The next step, favored by presidential adviser and son-in-law Jared Kushner, was the drafting of an executive order authorizing, under Title VI, the withholding of federal funds to educational institutions that fail to counter anti-Semitism under the State Department definition. This approach has been supported by groups on both the right and the left.
There also has been opposition, for example from the American Civil Liberties Union. Faiz Shakir, former national political director of the ACLU, is currently campaign manager for Bernie Sanders. In 2000, Mr. Shakir co-chaired Islam Awareness Week at Harvard, which ended with a fundraiser for the Holy Land Foundation (HLF), a group later convicted in federal court of providing material support to Hamas, a "designated foreign terrorist organization." Jamil Dakwar, head of the ACLU's Human Rights Program, also has a history of anti-Israeli activism.
The New York Times editorialized against the executive order. "A Cynical Bid to Court Jewish Support" (a headline later toned down to "Trump's Executive Order and the Rise of Anti-Semitism") argued that campus discrimination is unnecessary because, "Violent anti-Semitism is being fomented most significantly by white nationalists and the far right." Inconveniently, this was within hours of Jews being murdered across the river in New Jersey by what appear to have been black nationalists.
Though opponents of the executive order charge that it threatens free speech, the order states plainly that government agencies "shall not diminish or infringe" the First Amendment. And when the legislation that this order is based upon was introduced, former Solicitor General Paul Clement and former White House counsel Kathy Ruemmler — representatives of the Bush and Obama administrations, respectively — wrote opinions stating it did not violate the First Amendment, nor raise other constitutional issues.

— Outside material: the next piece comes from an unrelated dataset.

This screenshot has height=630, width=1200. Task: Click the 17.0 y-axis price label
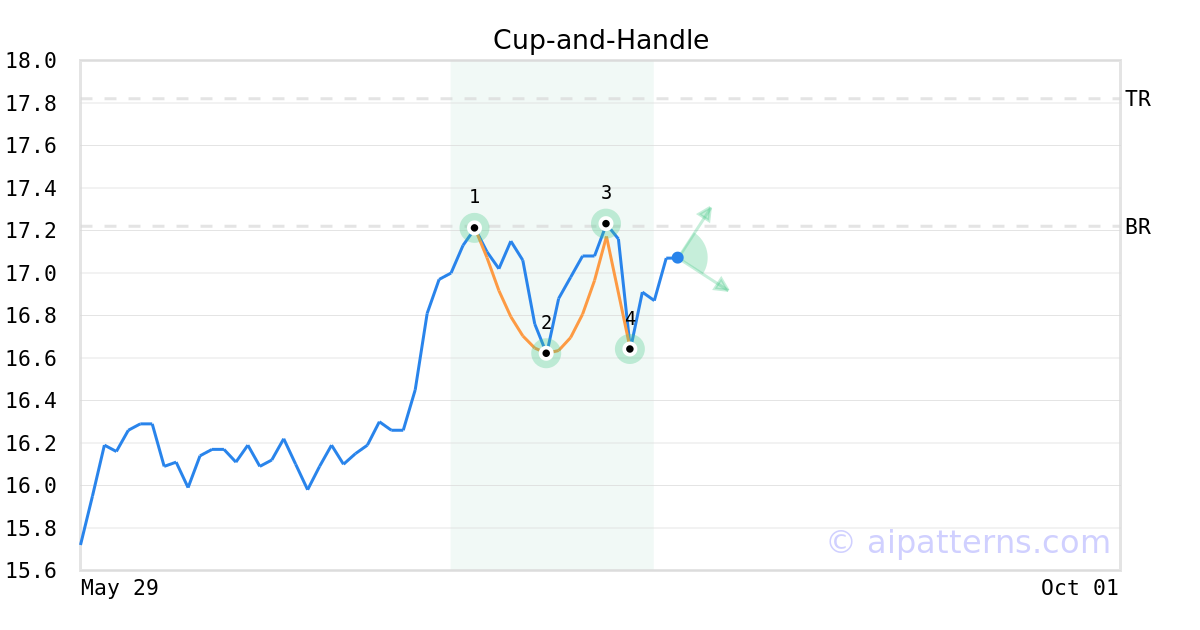(x=31, y=273)
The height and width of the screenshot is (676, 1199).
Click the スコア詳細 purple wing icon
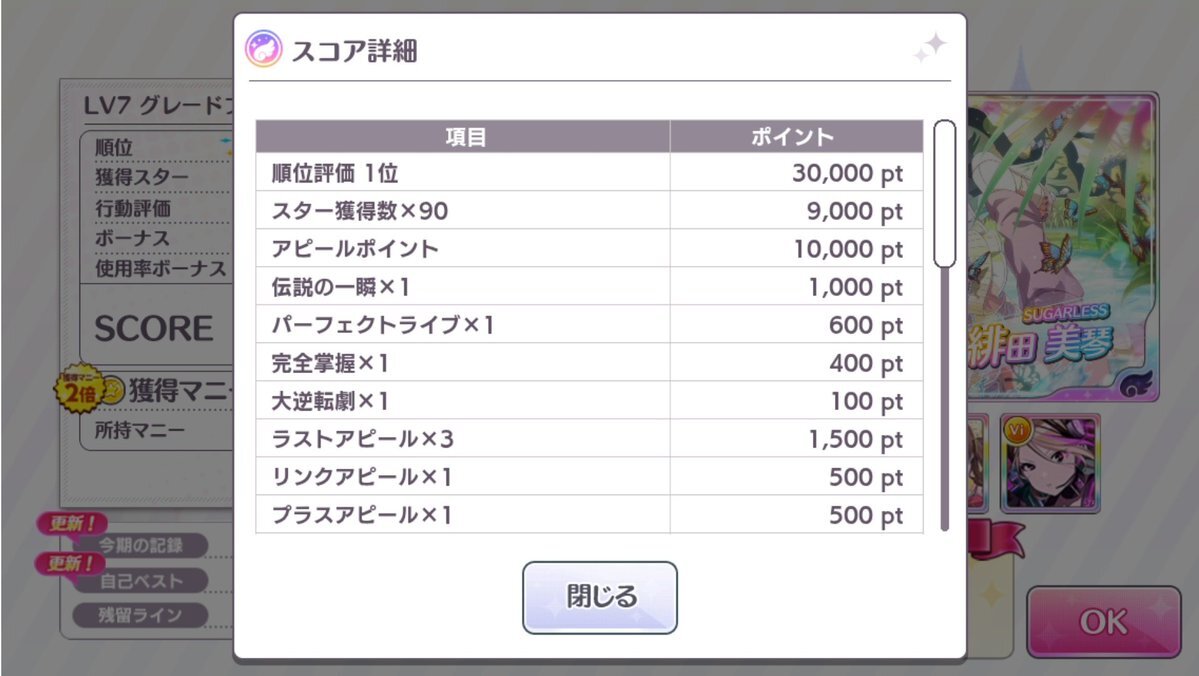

The other criticism being leveled at the executive order is that, in the words of a New York Times news story, it "effectively interprets Judaism as a race or nationality, not just a religion." Untrue. The order simply says that, "Discrimination against Jews may give rise to a Title VI violation when the discrimination is based on an individual's race, color, or national origin."
Also: Is the Times suggesting that anti-Semitism is only about Judaism, the religion of the Jewish people? When the Nazis were ascendant in Europe, millions of Jews — secular and observant alike — were sent to concentration camps and ovens. Following World War II, hundreds of thousands of Jews — not all religious — were forced to flee Arab lands.
Identity is a puzzle — one we're unlikely to solve anytime soon. For now, suffice to say that such terms as people, nation, tribe, ethnicity and even race have fluid meanings.
An example: In 1939, when Bernard Lewis joined His Majesty's Armed Forces, he was asked his race. He didn't know what to say — until the presiding sergeant explained that there were only four choices: English, Scottish, Welsh or Irish.
Sixty years later, established as a great historian, Professor Lewis would write that in America, "Every citizen, in addition to his U.S. citizenship, has other identities, defined by race, by ethnic origin or, often, origins, and by his personal or ancestral religion."
At issue now is what in past centuries was called "the Jewish question." Should the government turn a blind eye to discrimination based on this identity? Or do Jews, like other minorities, deserve protection? President Trump's decision, coupled with the defeat of Jeremy Corbyn, adds up to an encouraging week — at least if you happen to be an anti-anti-Semite.